Here's what one student (at a top law school [not Texas]), also a graduate student in philosophy, wrote to me recently:
"I have to say I'm not a huge fan of the socratic method, largely for the same reason why I'm not much of a fan of the socratic dialogues- it just takes forever to get to the point, wastes a lot of time on poorly thought out responses, and so on. I don't mind being called on at all, it's just the tediousness of the process that annoys me. A surprising number of law students are unable to form a coherent argument."
It is sometimes said on behalf of the Socratic method that it teaches students how to "think like lawyers." This claim would, of course, require some evidence. For example, in most countries, including other common law countries, law is not taught via anything like the Socratic method. Yet presumptively their lawyers think like, well, lawyers. So somehow they learned. "Thinking like a lawyer" is a matter of learning how to reason and argue, in some ways that lawyers share with everyone else, and in other ways that are peculiar to lawyers (e.g., arguments from authority are not fallacious in the law). But why think that one learns how to do this by being grilled Socratically as opposed to reading examples of lawyerly thinking and hearing lectures explaining lawyerly arguments?

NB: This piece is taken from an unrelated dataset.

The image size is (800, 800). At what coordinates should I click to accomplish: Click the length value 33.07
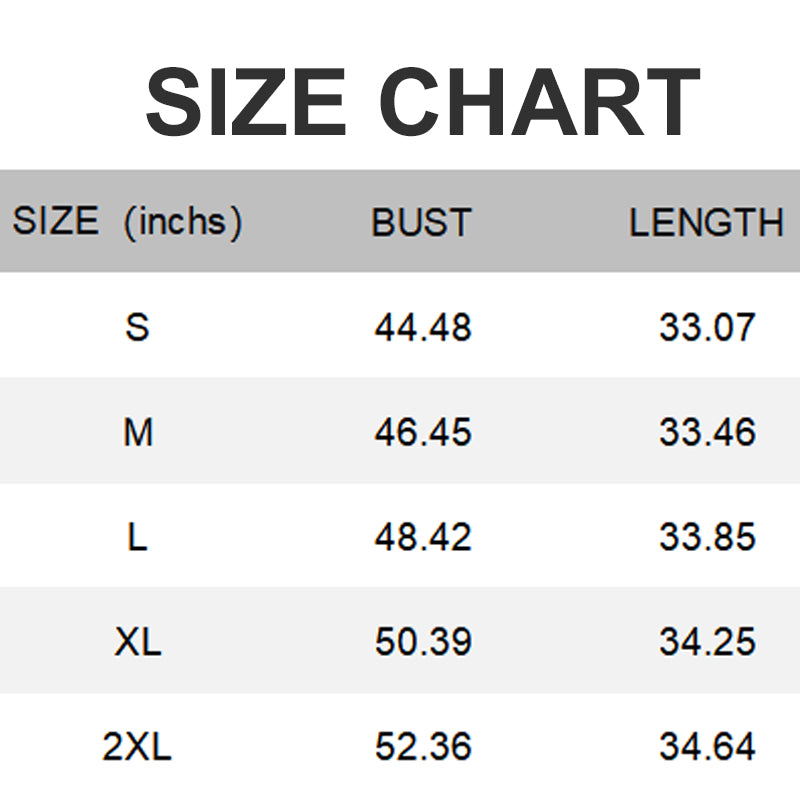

Consider, by contrast, the evidence that the Socratic method is a pedagogical disaster:
(1) law students have complained so often for so long about teaching in law schools, that there is now an official lore and vocabulary to describe their frustrations with the pedagogy: e.g., law professors "hide the ball," but then they want "black letter law" on the exams, and so on.
(2) there is an enormous and lucrative industry of "commercial outlines" which teach law students the material that is being covered in their "Socratically taught" classes. These commercial outlines give the students answers: the holdings of the cases, the reasoning, the standard criticisms of the reasoning, etc. If the Socratic method were really an efffective way to teach students law, why would almost all law students (including the very best ones) turn to commercial outlines? The obvious answer is: they don't learn the material effectively from the Socratic method.
A colleague of mine recently stopped using Socratic method, after many years, and began lecturing. S/he discovered that the students were much more eager to speak, and s/he was much more impressed with their ability. S/he is now a recovering Socratic teacher. Perhaps the Association of American Law Schools--which is, otherwise, a useless professional organization--might start a self-help group for recovering Socratic teachers? And perhaps in a generation or two, when the Socratic method has been buried for good, law students, lawyers, and law professors will look back in amazement at how stupidly the law was taught for an entire century in the United States.